资料来源 : Webster's Revised Unabridged Dictionary (1913)
Accommodation \Ac*com`mo*da"tion\, n. [L. accommodatio, fr.
accommodare: cf. F. accommodation.]
1. The act of fitting or adapting, or the state of being
fitted or adapted; adaptation; adjustment; -- followed by
to. ``The organization of the body with accommodation to
its functions.'' --Sir M. Hale.
2. Willingness to accommodate; obligingness.
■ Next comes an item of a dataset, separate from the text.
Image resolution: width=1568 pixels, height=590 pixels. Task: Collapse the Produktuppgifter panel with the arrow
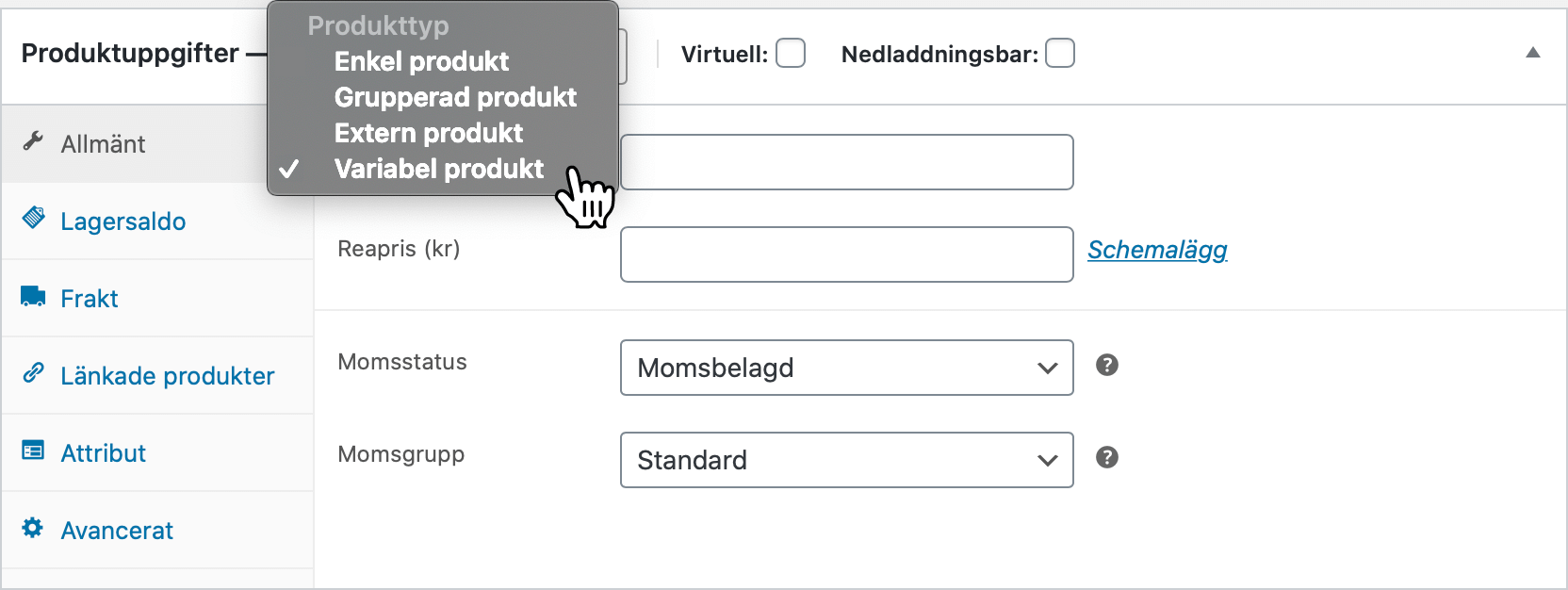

3. Whatever supplies a want or affords ease, refreshment, or
convenience; anything furnished which is desired or
needful; -- often in the plural; as, the accommodations --
that is, lodgings and food -- at an inn. --Sir W.
Scott.
4. An adjustment of differences; state of agreement;
reconciliation; settlement. ``To come to terms of
accommodation.'' --Macaulay.
5. The application of a writer's language, on the ground of
analogy, to something not originally referred to or
intended.
Many of those quotations from the Old Testament were
probably intended as nothing more than
accommodations. --Paley.
6. (Com.)
(a) A loan of money.
(b) An accommodation bill or note.
{Accommodation bill}, or {note} (Com.), a bill of exchange
which a person accepts, or a note which a person makes and
delivers to another, not upon a consideration received,
but for the purpose of raising money on credit.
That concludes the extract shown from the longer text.